Vérité médiatique et monde réel.


1354 mètres indique l'altimètre. 9° C. au thermomètre. Perchée dans sa forêt de chênes, la ferme est encore à l'ombre. Au loin, en contrebas, la petite ville de Sort, notre capitale du jour, vient d'être incendiée par le soleil. Une lumière brutale, aveuglante, au sortir d'une obscurité à compter les étoiles. À l'opposé de la frénésie électrique des nuits de Barcelone.


Près de la corde à linge, la petite table de métal rouillé sur laquelle je vous écris n'a aucune idée des nuits de Barcelone. Nous n'en sommes pas si loin pourtant. Cent trente-sept kilomètres à vol d'oiseau. Mais nous ne sommes pas tout à fait des oiseaux et sur ce versant catalan, bientôt aranais, des Pyrénées centrales, les cols ne manquent pas. Mon sencha fuji, dopé par l'eau de la source de la Borda El Vilar achève de me réveiller, et je repense à d'autres cocktails.


Je vous avais parlé au début de l'été d'un restaurant étonnant, le 68, où les cocktails justement remplaçaient le vin. Mixologie, branchitude, etc, etc… Malgré la Presse dont il avait bénéficié, l'endroit était un peu désert lors de notre visite. Mais j'avais moi aussi salué le talent de ce barman hors-pair capable d'inventer d'impossibles accords entre ses incroyables mixtures aux noms poétiques et les plats (moyens) du cuisinier. Assurément, nous étions là face à un concept révolutionnaire qui allait tout casser…


Samedi dernier, nous sommes retournés au 68. L'envie de se faire surprendre par un cocktail bizarre au sortir d'un dîner réussi. Là, Miguel Ángel Palau, le mixologue barbu n'était plus là. En vacances? Pas vraiment semble-t-il, son remplaçant, tremblotant et speedé, nous a servi une histoire embrouillée d'associés qui se sont barrés et un daïquiri d'une grande banalité.

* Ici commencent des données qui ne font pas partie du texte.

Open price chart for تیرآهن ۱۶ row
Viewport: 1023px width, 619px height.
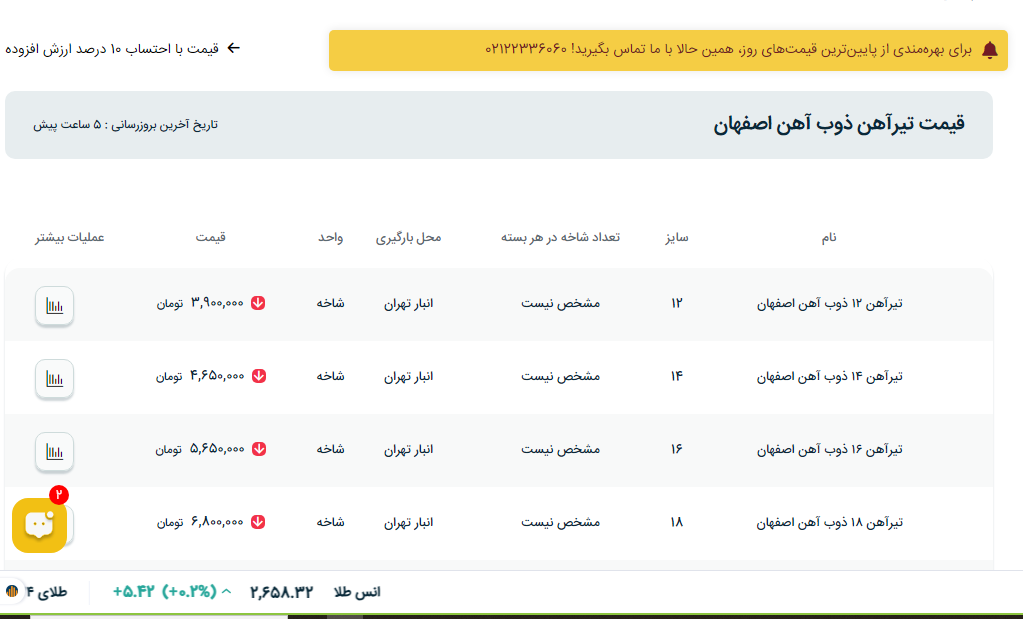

Avec deux bouts de scotch et un coup d'imprimante jet d'encre, la carte avait été replâtrée à la va-vite: finis les cocktails poétiques, retour sur le plancher des vaches. La déco était elle aussi tombée de quelques étages, avec un grand panneau en faux bois façon Buffalo Grill en lieu et place des spectaculaires photos de notre première visite.


Dans une explication qu'on m'a depuis donné en off, le 68, malgré son succès d'estime, "n'a pas rencontré sa clientèle". L'emplacement peut-être à joué, le quartier, le Raval, fait encore peur au très classique bourgeois barcelonais; cela étant, plusieurs nouveaux établissements voisins font le plein. Ou peut-être était-il trop en avance me suggère-t-on? Pourquoi pas.
Je crois plus simplement que ce lieu a été victime d'un décalage pas vraiment nouveau mais de plus en plus évident entre la vérité médiatique, cet univers hors-sol, raconté, rêvé, phantasmé dans la Presse ou les blogs (j'ai bien évidemment ma part) et le monde réel. Les cocktails, à Barcelone, ville de débauche touristique, on en commande beaucoup, c'est vrai, mais la plupart de ceux qui en consomment le font parce que ça bourre la gueule plus vite; le gin-tonic de base et le Cuba libre font ventre, pourquoi s'embarrasser d'un surcroît de créativité? 
Je sais, ce que j'écris est un peu brutal, prosaïque, loin des shows de mixologie cérébrale du salon Omnivore, plus proche du binge drinking, mais à l'usage, ça ne me semble pas très loin de la "vraie vie".


Ce décalage entre la vérité médiatique et le monde réel ne concerne évidemment pas que les cocktails: on le constate tous les jours dans les médias qui traitent de pinard et de bouffe*, privilégiant les niches et la mode. Ce qui, par parenthèse, explique peut-être aussi leur faible audience. Imaginez que les journaux de bagnoles ne parlent que des Rolls et des Ferrari, oubliant la Renault de monsieur-tout-le-monde!
En écrivant ça depuis mon balcon pyrénéen, je ne veux en aucun cas me poser en donneur de leçons. Encore une fois, il m'arrive moi aussi de tomber dans ce travers médiatique. Mais peut-être que, au delà de cette anecdote du 68, devrions-nous de temps en temps le méditer.